-- Task details --
Only the text carries over: repeat the records exactly and drop the images.

▬▬▬▬▬▬▬▬▬▬

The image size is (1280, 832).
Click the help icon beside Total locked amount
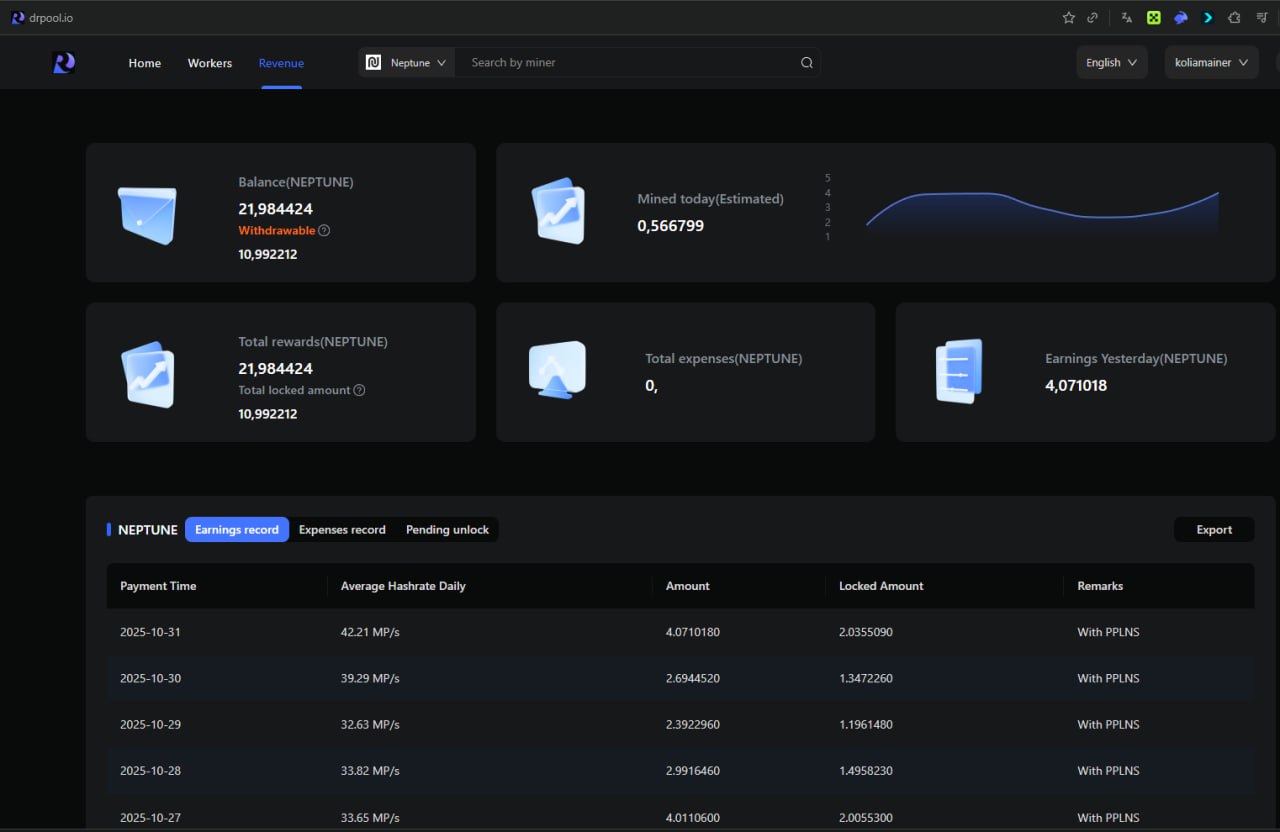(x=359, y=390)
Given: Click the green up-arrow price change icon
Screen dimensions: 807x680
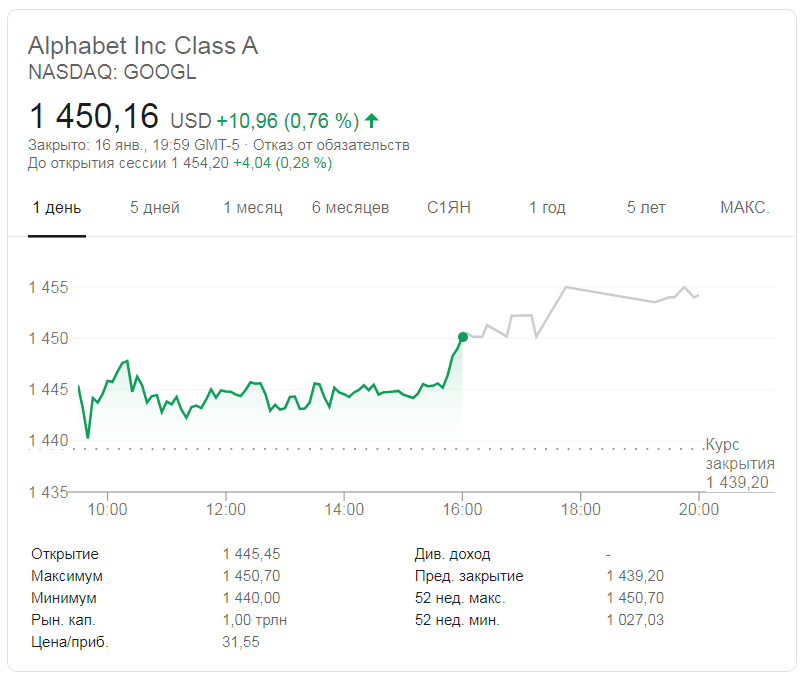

▬▬▬▬▬▬▬▬▬▬

-- Response area --
The image size is (1280, 832).
Click the help icon beside Total locked amount
(x=359, y=390)
Given: Click the green up-arrow price change icon
Screen dimensions: 807x680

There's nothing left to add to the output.